Dr. Kenneth Read is a research scientist in the Physics Division at Oak Ridge National Laboratory and a professor in the Department of Physics at the University of Tennessee. His research interests include novel gluon dynamics observed in ultraperipheral collisions of heavy nuclei, and gluon dynamics at extremes of energy and density. He is a Team Leader for physics research conducted at the ALICE Experiment at CERN in Geneva, Switzerland. Previously, he was a postdoctoral research associate for Princeton University. He received his Ph.D. from Cornell University in 1987. He received his B.S. with distinction and honors in physics from Stanford University in 1981.
Presentation Title:
Quantum Entanglement and Quantum Interference at the CERN Large Hadron Collider
Presentation Abstract:
Quantum entanglement and quantum interference are increasingly important topics of research across multiple domains of physics, including high energy physics and high energy nuclear physics.

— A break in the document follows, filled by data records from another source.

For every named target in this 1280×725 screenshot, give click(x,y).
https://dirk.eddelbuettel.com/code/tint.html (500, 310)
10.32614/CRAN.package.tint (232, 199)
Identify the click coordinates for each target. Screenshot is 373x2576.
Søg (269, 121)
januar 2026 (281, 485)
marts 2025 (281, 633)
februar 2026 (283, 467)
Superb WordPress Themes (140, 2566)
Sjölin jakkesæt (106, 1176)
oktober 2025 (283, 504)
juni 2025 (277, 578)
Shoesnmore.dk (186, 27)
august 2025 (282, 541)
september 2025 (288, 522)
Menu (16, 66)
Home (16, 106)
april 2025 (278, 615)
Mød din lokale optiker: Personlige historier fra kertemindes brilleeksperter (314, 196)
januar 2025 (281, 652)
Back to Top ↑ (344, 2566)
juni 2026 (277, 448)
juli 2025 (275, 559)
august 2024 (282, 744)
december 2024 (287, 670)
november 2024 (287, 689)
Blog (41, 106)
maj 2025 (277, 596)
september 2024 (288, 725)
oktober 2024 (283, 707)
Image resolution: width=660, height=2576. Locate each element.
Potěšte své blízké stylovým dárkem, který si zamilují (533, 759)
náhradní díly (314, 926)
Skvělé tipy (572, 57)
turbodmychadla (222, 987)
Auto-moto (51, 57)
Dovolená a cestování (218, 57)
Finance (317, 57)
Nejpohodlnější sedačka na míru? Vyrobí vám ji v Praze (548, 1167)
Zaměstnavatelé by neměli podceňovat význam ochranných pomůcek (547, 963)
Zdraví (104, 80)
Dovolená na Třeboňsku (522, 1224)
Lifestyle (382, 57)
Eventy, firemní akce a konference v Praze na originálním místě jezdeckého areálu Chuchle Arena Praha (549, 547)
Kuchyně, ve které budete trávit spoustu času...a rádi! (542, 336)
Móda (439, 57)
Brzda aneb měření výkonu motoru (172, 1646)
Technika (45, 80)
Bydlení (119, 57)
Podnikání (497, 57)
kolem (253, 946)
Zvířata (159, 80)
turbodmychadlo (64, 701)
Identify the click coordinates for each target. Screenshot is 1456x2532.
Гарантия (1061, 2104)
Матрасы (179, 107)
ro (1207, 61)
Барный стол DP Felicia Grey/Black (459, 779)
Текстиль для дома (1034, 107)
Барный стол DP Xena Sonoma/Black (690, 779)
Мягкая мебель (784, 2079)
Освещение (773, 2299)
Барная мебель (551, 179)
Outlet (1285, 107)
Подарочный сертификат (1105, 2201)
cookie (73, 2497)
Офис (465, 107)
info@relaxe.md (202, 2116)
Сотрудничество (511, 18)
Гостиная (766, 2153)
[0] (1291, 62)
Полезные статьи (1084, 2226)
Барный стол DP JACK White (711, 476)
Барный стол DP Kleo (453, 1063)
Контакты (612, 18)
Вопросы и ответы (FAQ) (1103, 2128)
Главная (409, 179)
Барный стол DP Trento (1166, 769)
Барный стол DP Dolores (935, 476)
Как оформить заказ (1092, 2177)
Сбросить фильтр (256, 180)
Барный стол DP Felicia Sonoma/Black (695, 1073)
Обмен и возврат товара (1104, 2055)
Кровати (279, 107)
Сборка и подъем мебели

Quantum entanglement has recently been detected at the highest laboratory energy ever (13 TeV) for the first time in a system of fundamental quarks (top-antitop quark pairs) by the ATLAS and CMS Experiments at the CERN Large Hadron Collider in Geneva. Â Entanglement-enabled quantum interference has recently been detected by the ALICE Experiment for vector mesons produced in symmetric ultraperipheral collisions of identical heavy ions. This represents performing the double-slit experiment at the femtometer scale for relativistic particles.